The overwhelming majority of conference attendees were age 50+ white males, matching the description of a missionary linguist as “an ugly farmer.” I fully expected more GIAL students to be in attendance as the conference was hosted by the school, offered at a deep discount and right on campus. It would be wonderful to see more student interaction in the future.
My feeling is that the Bible Translation Conference was not well-advertised (which isn’t to say it wasn’t well-attended. I think I heard that there were almost 200 attendees). There should have been ads in scholarly journals, ads on biblical studies blogs, and invitations sent to colleges and seminaries. My feeling is that there wasn’t any of this. If a conference is going to be truly challenging and beneficial, there must be a diverse mixture of interested attendees. Simply meeting with one’s work colleagues to confirm already established opinions isn’t a academic pursuit, it’s inbreeding. In the future, the conference would be greatly enriched by the presence of professionals and students from the fields of biblical studies, theology and non-SIL linguistics.

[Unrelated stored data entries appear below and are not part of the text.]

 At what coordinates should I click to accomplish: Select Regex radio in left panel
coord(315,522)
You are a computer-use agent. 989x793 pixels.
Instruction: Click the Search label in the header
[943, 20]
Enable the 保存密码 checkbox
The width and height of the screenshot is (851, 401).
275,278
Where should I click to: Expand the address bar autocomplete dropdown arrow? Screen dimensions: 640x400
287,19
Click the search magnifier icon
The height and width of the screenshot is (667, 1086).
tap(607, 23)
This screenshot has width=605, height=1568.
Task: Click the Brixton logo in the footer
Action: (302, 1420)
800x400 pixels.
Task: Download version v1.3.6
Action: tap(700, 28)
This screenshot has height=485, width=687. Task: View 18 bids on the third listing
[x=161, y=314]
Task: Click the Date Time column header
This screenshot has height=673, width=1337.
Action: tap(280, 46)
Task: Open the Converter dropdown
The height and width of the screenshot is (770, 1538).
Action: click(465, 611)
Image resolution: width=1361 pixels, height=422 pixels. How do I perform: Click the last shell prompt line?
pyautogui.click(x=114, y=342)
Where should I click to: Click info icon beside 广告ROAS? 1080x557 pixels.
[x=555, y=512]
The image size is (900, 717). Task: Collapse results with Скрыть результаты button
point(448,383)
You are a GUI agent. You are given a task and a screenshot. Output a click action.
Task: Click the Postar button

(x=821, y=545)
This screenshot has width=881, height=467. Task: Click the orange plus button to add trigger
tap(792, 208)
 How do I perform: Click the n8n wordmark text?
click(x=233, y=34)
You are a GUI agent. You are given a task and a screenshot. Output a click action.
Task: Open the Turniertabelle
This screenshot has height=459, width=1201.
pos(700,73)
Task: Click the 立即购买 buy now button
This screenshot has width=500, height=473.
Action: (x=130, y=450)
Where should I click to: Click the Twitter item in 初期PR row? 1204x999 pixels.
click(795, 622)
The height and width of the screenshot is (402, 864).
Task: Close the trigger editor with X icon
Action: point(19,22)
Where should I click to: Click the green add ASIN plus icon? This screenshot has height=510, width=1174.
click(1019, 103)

Lack of training in biblical studies and theology
The conference confirmed in part my desire to see a greater degree of training in biblical studies and theology for Bible translators. One attendee who works in OT translation projects was, as far as I could tell, unaware of textual criticism. Additionally, of the papers I listened to, only one explored the theological dimension of Bible translation and even that was somewhat in passing. There is much gold to be mined here and Bible translation will be greatly enriched when translators grow proportionally as theologians and linguists.
Challenge to stay current
A major challenge facing the above reflection about a need for greater training in biblical studies and theology is how exactly can translators working in remote locations stay abreast of current trends in those fields? This challenge matters because good translations depend on translators being well-informed. For example, one presenter explored the meaning of kataluma in Luke 2:7, Jesus’ birth narrative. Kataluma has traditionally been understood as “inn” while current scholarship (within at least the last 10 years) has found evidence suggesting that kataluma is better understood as “guest room.” (Read more about that here.) To my surprise the presenter was met with a great degree of incredulity in the question and answer time. Being familiar with the discussion before the presentation, the new scholarship was a closed-case for me. Others, however, weren’t ready to trade tradition for “scholarly conjecture.” The presenter was met with appreciation by one lady one said she had just recently been working through the translation of kataluma in her project and they were having trouble coming up with a good word for “inn.”
Fortunately, digital technology is making it easier to stay informed through blogs, ebooks, and mp3 and video lectures, if translators want to and make the time.
Funding will always be an issue
Bible translation is an expensive endeavor. May God provide!